Reproduce the data below verbatim, from its first line through the line containing "Viewport: 1534px width, 1050px", including both.

◆ ◆ ◆ ◆ ◆ ◆ ◆

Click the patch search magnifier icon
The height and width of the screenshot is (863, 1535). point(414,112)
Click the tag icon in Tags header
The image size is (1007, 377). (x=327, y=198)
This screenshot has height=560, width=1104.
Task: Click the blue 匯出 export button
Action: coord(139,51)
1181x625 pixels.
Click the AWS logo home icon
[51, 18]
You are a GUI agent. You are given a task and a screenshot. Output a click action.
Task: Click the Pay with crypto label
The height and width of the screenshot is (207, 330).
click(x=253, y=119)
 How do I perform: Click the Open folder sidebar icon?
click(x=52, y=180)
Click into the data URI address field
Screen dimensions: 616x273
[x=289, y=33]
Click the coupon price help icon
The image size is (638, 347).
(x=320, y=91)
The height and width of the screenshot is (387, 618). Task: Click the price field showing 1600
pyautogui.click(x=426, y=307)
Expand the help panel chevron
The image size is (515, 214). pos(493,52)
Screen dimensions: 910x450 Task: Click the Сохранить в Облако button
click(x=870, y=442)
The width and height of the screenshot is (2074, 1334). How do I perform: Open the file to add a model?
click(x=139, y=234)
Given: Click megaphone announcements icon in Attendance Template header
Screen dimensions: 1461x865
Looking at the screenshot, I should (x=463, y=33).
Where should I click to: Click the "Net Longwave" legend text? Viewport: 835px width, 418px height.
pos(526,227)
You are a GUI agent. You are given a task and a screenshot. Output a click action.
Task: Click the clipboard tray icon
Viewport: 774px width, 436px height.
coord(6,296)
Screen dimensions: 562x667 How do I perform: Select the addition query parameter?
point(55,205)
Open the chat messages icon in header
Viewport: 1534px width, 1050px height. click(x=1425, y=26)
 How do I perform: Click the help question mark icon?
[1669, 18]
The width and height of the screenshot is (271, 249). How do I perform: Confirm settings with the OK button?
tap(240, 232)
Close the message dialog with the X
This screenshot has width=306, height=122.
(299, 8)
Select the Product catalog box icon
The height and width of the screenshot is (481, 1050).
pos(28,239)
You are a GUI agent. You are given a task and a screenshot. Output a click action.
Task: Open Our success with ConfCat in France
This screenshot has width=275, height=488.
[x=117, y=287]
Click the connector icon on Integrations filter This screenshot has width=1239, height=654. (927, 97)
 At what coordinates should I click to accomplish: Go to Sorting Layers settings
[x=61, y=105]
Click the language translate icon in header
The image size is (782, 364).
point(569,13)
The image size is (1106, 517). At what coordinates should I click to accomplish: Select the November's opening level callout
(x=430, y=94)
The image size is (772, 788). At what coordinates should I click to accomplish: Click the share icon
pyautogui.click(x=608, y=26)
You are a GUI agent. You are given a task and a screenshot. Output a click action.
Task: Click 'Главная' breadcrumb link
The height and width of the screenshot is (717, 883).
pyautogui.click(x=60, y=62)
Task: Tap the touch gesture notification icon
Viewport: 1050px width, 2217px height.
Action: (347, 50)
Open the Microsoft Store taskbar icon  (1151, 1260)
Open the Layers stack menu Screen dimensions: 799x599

◆ ◆ ◆ ◆ ◆ ◆ ◆

Full answer:
Click the patch search magnifier icon
The height and width of the screenshot is (863, 1535). point(414,112)
Click the tag icon in Tags header
The image size is (1007, 377). (x=327, y=198)
This screenshot has height=560, width=1104.
Task: Click the blue 匯出 export button
Action: coord(139,51)
1181x625 pixels.
Click the AWS logo home icon
[51, 18]
You are a GUI agent. You are given a task and a screenshot. Output a click action.
Task: Click the Pay with crypto label
The height and width of the screenshot is (207, 330).
click(x=253, y=119)
 How do I perform: Click the Open folder sidebar icon?
click(x=52, y=180)
Click into the data URI address field
Screen dimensions: 616x273
[x=289, y=33]
Click the coupon price help icon
The image size is (638, 347).
(x=320, y=91)
The height and width of the screenshot is (387, 618). Task: Click the price field showing 1600
pyautogui.click(x=426, y=307)
Expand the help panel chevron
The image size is (515, 214). pos(493,52)
Screen dimensions: 910x450 Task: Click the Сохранить в Облако button
click(x=870, y=442)
The width and height of the screenshot is (2074, 1334). How do I perform: Open the file to add a model?
click(x=139, y=234)
Given: Click megaphone announcements icon in Attendance Template header
Screen dimensions: 1461x865
Looking at the screenshot, I should (x=463, y=33).
Where should I click to: Click the "Net Longwave" legend text? Viewport: 835px width, 418px height.
pos(526,227)
You are a GUI agent. You are given a task and a screenshot. Output a click action.
Task: Click the clipboard tray icon
Viewport: 774px width, 436px height.
coord(6,296)
Screen dimensions: 562x667 How do I perform: Select the addition query parameter?
point(55,205)
Open the chat messages icon in header
Viewport: 1534px width, 1050px height. click(x=1425, y=26)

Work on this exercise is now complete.